Elbow Pain? I’ve Got Your Fix

Did you know that approximately 1/3 of all workday illnesses are the result of elbow/wrist/forearm injury? That’s 33.3% for those of you who prefer percentages. In fact, these injuries account for a greater loss in wages and productivity than ANY OTHER ANATOMIC REGION (i.e., the lower back that always gets so much attention)!

What’s the Function of the Elbow?

The true function of the elbow is to transfer energy from the shoulder to the hand. This transfer then allows for extremely precise and forceful movements to occur simultaneously. So, the elbow’s ability to function pain and restriction free is pretty darn important for daily living.

Risk Factors and Common Diagnoses

Most of the time there is some sort of tendon related issue causing the problem in the elbow, wrist, or forearm. The risk factors for all of these injuries are similar and include virtually any repetitive, hand-intensive, and forceful tasks. Some examples include electrical work (I know this first-hand as Ryan had an extremely painful bout with elbow pain about 7 years ago), barbell bench press, tennis, golf, rowing, baseball, softball, basketball, all throwing, construction work, gardening, etc, etc, etc.

The aim of injury prevention and treatment is to attempt to limit range of motion temporarily, limit the repetitive task causing the pain, to strengthen the area, and address muscle tissue and tendon quality in the immediate and surrounding areas.

Associated Muscles

Muscles about the elbow, forearm, and wrist can simply be divided into elbow flexors and extensors and wrist flexors and extensors. The key muscles involved are:

  • Biceps brachii
  • Triceps brachii
  • Brachialis
  • Brachioradialis
  • Pronator quadratus
  • Pronator teres
  • Supinator
  • Wrist flexors
  • Wrist extensors
Elbowpain2
Elbowpain2

The Most Common Injuries

  1. Tennis Elbow: the lateral epicondylitis becomes strained and inflamed
  2. Golfers Elbow: the medial epicondyle becomes strained and inflamed
  3. De Quervain Syndrome: an inflammation or a tendinosis of the sheath that surrounds the two tendons that control thumb movement.

Solving the Problem

No doubt a comprehensive and focused corrective exercise program is in order to address issues of the elbow/forearm/wrist. But, to arrive at a solution, a number of assessments should be conducted to uncover the root of the problem. Several common assessments include: Brachialis Limitation Assessment, Long Head of the Biceps Limitation Assessment, Active Wrist ROM Assessment, and a simple Wrist Limitation Assessment.

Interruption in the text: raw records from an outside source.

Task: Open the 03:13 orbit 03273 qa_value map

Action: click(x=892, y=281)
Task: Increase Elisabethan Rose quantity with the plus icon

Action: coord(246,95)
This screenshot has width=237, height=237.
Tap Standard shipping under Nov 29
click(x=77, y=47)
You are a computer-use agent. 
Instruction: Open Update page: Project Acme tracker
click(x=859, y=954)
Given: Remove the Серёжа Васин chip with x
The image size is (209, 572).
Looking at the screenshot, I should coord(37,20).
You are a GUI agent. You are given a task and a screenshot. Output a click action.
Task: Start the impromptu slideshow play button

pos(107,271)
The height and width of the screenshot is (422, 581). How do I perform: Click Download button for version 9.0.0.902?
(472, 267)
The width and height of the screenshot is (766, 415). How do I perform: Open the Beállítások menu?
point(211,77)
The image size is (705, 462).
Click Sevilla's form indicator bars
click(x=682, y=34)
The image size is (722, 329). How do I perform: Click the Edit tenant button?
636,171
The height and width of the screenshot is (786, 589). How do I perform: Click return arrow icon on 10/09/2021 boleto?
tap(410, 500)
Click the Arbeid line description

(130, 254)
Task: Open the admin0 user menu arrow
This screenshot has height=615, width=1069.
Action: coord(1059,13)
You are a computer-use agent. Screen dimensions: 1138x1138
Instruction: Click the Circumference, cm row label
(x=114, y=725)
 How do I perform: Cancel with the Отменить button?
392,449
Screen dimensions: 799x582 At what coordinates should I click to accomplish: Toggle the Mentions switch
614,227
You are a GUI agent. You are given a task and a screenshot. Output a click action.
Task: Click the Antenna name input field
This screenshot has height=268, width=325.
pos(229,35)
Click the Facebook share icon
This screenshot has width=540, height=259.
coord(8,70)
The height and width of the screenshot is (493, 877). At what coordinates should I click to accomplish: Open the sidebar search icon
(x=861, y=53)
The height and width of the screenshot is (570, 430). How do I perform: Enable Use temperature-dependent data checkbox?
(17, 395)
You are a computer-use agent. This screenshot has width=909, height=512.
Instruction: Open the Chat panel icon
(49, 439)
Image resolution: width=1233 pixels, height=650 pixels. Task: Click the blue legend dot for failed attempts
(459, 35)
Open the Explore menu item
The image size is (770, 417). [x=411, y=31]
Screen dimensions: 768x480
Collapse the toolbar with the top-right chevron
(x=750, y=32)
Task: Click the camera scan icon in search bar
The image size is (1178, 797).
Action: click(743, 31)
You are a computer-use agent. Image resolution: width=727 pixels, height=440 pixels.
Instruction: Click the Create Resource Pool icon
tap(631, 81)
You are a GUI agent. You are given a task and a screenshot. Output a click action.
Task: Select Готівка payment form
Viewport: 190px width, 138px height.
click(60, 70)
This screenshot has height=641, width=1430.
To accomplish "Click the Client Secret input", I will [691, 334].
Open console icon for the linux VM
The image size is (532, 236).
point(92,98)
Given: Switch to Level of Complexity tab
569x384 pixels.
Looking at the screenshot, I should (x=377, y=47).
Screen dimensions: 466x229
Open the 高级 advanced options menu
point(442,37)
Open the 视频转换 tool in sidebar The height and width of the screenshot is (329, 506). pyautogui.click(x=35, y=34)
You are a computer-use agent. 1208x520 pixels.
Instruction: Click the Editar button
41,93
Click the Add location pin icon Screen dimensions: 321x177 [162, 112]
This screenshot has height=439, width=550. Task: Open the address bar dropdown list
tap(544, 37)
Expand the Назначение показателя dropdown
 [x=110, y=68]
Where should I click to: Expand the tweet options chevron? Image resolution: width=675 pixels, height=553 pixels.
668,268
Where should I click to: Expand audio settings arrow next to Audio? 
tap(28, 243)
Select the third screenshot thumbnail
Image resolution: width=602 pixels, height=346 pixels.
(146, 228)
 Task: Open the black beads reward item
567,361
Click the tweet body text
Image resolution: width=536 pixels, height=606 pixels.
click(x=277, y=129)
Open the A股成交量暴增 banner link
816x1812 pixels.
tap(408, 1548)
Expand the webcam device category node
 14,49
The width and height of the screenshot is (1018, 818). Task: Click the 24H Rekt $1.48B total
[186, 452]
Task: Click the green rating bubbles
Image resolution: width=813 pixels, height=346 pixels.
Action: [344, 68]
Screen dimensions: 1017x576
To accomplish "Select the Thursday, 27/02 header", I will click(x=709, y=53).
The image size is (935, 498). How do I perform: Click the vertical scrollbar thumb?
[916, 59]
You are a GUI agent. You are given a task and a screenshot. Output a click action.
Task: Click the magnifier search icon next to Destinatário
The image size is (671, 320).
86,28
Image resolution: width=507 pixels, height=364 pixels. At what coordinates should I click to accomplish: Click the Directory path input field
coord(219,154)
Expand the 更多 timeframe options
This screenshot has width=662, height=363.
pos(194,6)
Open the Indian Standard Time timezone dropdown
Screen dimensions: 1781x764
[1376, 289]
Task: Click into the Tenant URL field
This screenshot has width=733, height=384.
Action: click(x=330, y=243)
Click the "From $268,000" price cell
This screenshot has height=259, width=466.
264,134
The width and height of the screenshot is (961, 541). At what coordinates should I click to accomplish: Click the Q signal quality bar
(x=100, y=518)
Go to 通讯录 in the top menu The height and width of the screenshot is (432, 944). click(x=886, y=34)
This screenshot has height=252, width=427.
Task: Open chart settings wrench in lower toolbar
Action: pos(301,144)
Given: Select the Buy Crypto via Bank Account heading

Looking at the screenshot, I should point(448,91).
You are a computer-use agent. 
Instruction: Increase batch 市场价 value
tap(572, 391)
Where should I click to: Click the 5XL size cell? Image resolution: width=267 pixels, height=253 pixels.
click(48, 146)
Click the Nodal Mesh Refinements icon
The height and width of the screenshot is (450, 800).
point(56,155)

Once you have an idea where the problem lies. The targeted solution can be constructed. Generally, this will involve:

  1. SMR to addres tender spots on the brachialis, biceps brachii, and wrist extensors or flexors
  2. Static stretching for the biceps brachii and wrist flexors or extensors
  3. Isolated strengthening for elbow flexion, elbow extension, wrist flexors or extensors, and wrist supination and pronation – these selected exercises should be heavy on tempo with great focus on the eccentric and isometric portions.
  4. Integrated dynamic movements – these are basically more complex movements that, depending on severity of pain, may need to be worked into after addressing steps 1-3 over the course of several weeks.

As with all other portions of the body, dysfunction at one joint is often linked to dysfunction at other joints. In the case of elbow/forearm/wrist dysfunction, one should always look up the kinetic chain to the shoulder and check to find out if there is any impingement syndrome or instability, as these will often be found in conjunction with lower arm problems.